Taking the logic to its natural conclusion, the handicapper will only have done their job correctly if all horses in a race cross the line at the same time.  While it’s possible (but still unusual) to have a dead heat in a two-horse or, in extremely rare cases, in a three-horse race, it’s functionally impossible for this ever to happen in a race involving a larger number of horses.  

Famously, the Grand National is never a close race, using the definition of closeness as the difference between first and last places – indeed many horses fail to complete the course each year and the favourite rarely wins.  There are just too many horses, too many obstacles, there is too much distance and arguably, there is too much that is unusual about the preparation to ever confidently hope to call a winner, let alone be able to harmonise the finish across the whole field.  In probability terms, there are simply far too many unknown variables to trust any form of predictive modelling that would ever enable a handicapper to achieve the ‘Holy Grail’ of all horses crossing the finish line at the same time.  In the face of such overwhelming statistical evidence to suggest its basic futility, why is handicapping necessary?

The answer is that ensuring a dead heat is not the point of handicapping at all.  Handicapping is there to offset perceived differences in horses’ abilities and form.  It acts as a regulator for betting, ensuring that favourites will not be favoured by the betting public by as wide a margin and that ‘dark horses’ will be viewed less darkly than they would be without handicapping.  It serves the industry behind the sport, not the sport itself.  There is no handicapping in Athletics purely because the sport exists primarily as a discipline to discern which athlete is the fastest (and by how much).  Only the overlay of betting leads to the necessity of handicapping – something which many might see as a perversion of the conventions of pure sport.

Uncovering the ‘real’ reason behind the point of handicapping seems rather dull, irrelevant and perhaps even a little dispiriting but the subject is still of value because it acts as an interesting analogy that mirrors the issues of what can and what perhaps can’t be predicted – and  to what extent, the distinction between the two states may become blurred.

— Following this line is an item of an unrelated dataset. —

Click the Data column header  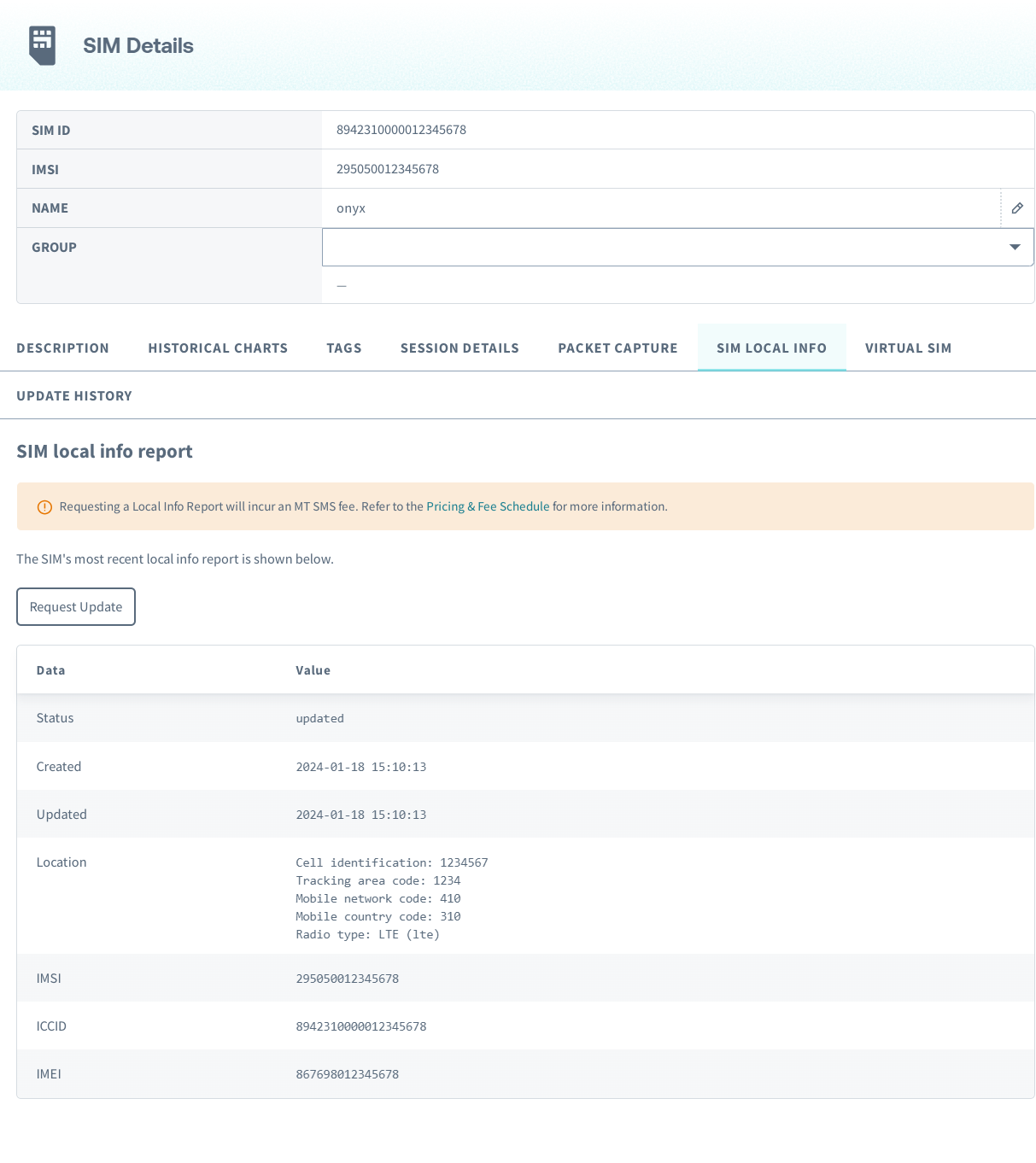(x=50, y=670)
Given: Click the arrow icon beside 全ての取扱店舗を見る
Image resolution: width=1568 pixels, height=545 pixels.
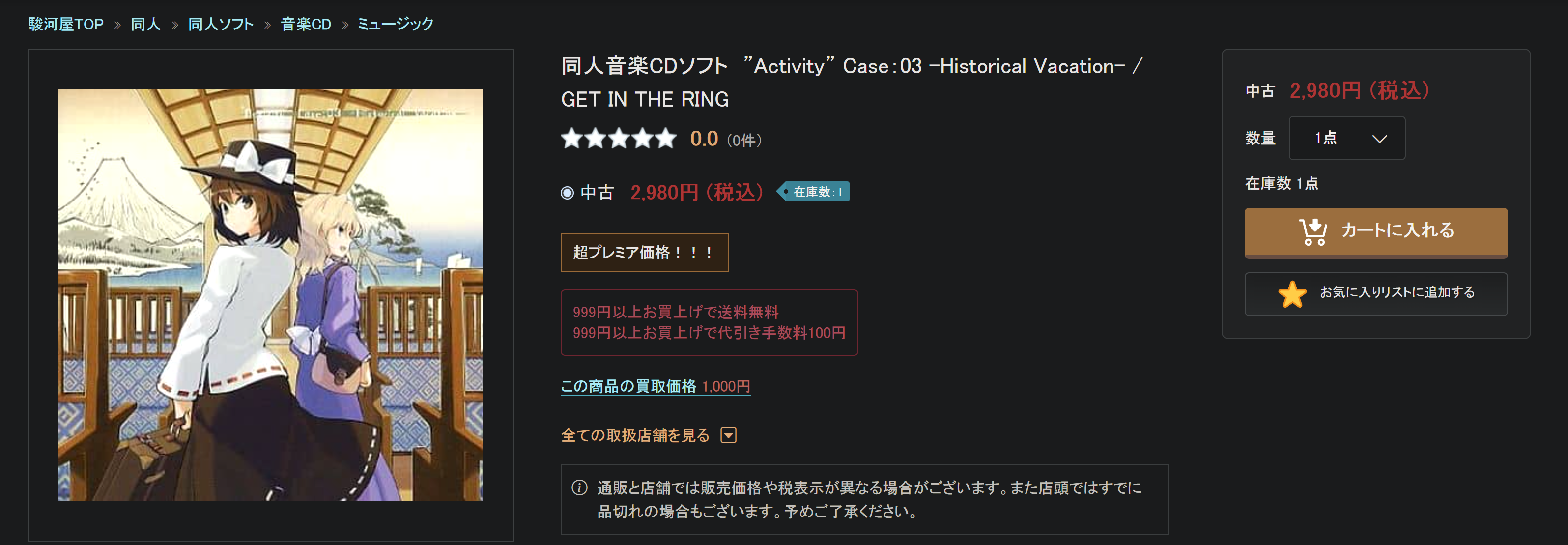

Direct Marketing & Parallels with Racehorse Handicapping

The role of a Direct Marketer is to predict, accurately, the event of each customer choosing to make a purchase from an offering in a given time-frame – or not, as the case may be.  As with handicapping, various models exist to discern the factors that most affect future behaviour.  As with handicapping, these models are widely accepted as being able more reliably to predict the general level of behaviour than would otherwise be the case.  As with handicapping, there are far too many variables to translate such improvements at the individual level.  At this point, even the offer to give away £1,000 of vouchers with every £10 order will still only yield a certain percentage of response – it will not motivate every customer into action, often for a variety of what appear to be illogical reasons.

It may be suggested that the ‘Holy Grail’ of Direct Marketing is just as simple and just as unobtainable as the race where all horses cross the line together.  It is an activity which is segmented using a profile which can determine only those customers who will order.  

In reality, for this to occur, not only must this segmentation yield a 100% activation rate for the successful segment, but it must also be shown that all other segments will always yield a 0% activation rate – a practical impossibility.  

Just as a handicapper may occasionally achieve a 2-way dead heat, a Marketer may occasionally achieve a 100% activation in a segment with a very small sample.  In that circumstance, the Direct Marketer’s expectation is always that that offer, made more broadly, must be transferrable to other segments, uplifting their performance.  The activity is then repeated through various other segments with the expectation that it keeps performing profitably until it fails.  In short, the ultimate goal state of a Marketer can therefore never happen, as another sale can always be found.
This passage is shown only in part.